▶ Supplied information:
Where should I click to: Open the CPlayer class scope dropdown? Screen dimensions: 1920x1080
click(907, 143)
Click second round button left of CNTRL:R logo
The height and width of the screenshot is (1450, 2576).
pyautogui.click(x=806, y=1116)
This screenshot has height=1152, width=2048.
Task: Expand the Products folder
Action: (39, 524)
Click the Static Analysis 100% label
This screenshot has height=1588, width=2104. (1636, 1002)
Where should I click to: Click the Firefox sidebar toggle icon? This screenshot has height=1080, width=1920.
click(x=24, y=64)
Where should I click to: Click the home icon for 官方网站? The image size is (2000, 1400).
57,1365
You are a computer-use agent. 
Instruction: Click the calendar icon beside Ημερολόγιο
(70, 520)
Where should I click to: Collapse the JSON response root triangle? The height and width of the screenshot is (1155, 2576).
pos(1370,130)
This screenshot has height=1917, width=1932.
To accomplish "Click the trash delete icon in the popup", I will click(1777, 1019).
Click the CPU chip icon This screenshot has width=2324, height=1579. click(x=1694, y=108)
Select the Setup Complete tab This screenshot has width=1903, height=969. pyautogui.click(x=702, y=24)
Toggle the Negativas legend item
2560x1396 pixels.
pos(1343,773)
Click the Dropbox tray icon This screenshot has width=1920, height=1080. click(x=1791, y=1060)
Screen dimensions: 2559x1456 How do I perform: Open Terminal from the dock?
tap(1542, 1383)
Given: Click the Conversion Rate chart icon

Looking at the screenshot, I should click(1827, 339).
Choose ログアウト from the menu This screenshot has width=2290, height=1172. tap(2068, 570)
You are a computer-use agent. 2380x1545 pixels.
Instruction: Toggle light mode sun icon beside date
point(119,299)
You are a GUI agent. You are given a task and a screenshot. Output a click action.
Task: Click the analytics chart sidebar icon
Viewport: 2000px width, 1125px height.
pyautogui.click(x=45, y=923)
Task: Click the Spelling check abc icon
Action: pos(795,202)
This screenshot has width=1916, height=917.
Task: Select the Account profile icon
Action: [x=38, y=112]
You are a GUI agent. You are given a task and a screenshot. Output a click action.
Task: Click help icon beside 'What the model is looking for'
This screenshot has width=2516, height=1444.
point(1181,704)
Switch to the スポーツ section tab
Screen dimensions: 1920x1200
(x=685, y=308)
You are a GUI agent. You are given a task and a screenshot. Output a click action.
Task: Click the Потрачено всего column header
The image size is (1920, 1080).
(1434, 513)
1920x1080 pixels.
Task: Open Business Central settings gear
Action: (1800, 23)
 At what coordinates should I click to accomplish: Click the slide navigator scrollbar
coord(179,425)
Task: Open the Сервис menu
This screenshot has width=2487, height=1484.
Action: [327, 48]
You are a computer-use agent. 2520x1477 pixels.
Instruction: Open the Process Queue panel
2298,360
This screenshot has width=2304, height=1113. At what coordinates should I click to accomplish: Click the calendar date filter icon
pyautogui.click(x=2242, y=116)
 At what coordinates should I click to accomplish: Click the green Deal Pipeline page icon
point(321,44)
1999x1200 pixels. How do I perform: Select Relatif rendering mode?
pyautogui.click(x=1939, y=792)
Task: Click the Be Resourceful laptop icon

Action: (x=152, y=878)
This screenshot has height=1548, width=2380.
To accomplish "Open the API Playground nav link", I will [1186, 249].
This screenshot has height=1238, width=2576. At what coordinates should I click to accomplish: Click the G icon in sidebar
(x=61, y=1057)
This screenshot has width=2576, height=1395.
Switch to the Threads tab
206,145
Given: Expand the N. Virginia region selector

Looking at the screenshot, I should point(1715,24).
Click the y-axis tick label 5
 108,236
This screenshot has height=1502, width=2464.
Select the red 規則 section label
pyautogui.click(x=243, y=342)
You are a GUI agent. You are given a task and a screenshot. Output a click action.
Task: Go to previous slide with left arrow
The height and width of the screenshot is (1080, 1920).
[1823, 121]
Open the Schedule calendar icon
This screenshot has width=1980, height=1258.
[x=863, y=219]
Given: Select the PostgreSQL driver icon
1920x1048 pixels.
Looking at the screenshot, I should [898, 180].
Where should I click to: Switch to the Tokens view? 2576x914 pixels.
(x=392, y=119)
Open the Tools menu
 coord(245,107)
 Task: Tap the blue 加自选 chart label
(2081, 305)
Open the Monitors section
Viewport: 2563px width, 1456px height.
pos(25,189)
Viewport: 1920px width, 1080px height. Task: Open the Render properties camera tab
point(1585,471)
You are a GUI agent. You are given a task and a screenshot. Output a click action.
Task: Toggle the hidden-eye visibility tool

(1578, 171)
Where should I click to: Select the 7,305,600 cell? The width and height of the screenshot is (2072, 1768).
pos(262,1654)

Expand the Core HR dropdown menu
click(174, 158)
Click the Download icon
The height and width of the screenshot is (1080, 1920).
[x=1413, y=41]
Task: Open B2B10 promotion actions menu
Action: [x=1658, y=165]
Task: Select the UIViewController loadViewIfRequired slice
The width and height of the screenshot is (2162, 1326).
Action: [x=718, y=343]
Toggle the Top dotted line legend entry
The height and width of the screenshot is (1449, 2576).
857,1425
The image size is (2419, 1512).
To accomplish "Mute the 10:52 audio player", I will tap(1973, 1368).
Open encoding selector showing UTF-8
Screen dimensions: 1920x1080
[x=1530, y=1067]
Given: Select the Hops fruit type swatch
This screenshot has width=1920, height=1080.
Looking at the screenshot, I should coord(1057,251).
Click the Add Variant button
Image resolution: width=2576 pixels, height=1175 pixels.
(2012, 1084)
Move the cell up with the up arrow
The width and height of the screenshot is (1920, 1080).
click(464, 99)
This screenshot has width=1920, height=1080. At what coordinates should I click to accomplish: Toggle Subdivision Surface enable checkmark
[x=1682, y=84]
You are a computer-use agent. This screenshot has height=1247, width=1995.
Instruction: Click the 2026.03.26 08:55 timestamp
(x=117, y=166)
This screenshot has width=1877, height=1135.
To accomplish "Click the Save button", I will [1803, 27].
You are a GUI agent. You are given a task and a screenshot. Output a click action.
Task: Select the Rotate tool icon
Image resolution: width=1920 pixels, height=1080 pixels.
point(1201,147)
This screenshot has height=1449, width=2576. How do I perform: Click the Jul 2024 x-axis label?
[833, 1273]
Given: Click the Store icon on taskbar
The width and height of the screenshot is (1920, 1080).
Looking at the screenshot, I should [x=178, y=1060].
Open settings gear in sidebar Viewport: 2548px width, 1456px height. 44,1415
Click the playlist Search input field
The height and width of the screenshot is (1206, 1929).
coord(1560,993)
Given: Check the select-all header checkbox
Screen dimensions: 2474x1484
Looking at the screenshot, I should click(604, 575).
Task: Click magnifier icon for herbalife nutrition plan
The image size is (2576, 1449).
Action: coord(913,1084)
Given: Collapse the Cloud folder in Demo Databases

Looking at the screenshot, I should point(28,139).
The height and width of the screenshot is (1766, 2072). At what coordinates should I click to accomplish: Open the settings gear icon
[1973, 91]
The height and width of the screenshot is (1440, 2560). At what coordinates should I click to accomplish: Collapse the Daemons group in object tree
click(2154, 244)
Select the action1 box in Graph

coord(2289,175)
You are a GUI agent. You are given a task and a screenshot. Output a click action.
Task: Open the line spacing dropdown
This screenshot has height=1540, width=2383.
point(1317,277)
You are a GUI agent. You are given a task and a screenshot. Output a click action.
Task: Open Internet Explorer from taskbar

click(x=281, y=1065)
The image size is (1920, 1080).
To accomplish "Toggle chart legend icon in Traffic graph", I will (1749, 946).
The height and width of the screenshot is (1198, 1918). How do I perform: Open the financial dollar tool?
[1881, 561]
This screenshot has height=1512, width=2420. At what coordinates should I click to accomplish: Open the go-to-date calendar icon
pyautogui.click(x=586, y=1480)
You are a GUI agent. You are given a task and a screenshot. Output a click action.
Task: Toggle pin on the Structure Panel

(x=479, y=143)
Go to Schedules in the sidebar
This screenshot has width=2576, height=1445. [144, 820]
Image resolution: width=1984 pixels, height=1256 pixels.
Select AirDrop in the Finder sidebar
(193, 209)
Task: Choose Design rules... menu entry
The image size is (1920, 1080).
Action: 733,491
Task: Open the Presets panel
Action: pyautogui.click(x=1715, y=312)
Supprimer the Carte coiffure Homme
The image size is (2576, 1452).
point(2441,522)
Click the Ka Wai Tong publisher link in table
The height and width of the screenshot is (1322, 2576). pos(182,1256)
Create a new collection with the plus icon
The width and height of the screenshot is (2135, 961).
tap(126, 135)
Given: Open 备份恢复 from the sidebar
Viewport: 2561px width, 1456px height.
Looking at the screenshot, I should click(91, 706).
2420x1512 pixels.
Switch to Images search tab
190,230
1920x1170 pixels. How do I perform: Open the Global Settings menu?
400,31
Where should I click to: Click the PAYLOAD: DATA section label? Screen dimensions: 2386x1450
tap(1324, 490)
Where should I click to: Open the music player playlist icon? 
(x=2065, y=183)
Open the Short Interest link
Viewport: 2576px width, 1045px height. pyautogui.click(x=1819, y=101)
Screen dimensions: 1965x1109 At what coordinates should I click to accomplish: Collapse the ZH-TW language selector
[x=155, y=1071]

▶ Task objective:
Copy out precisely the lines from the line with "Toggle the Top dotted line legend entry" to the line with "Click the Add Variant button" in the material above, including those two lines and omitting all the rest.

▶ Final answer:
Toggle the Top dotted line legend entry
The height and width of the screenshot is (1449, 2576).
857,1425
The image size is (2419, 1512).
To accomplish "Mute the 10:52 audio player", I will tap(1973, 1368).
Open encoding selector showing UTF-8
Screen dimensions: 1920x1080
[x=1530, y=1067]
Given: Select the Hops fruit type swatch
This screenshot has width=1920, height=1080.
Looking at the screenshot, I should coord(1057,251).
Click the Add Variant button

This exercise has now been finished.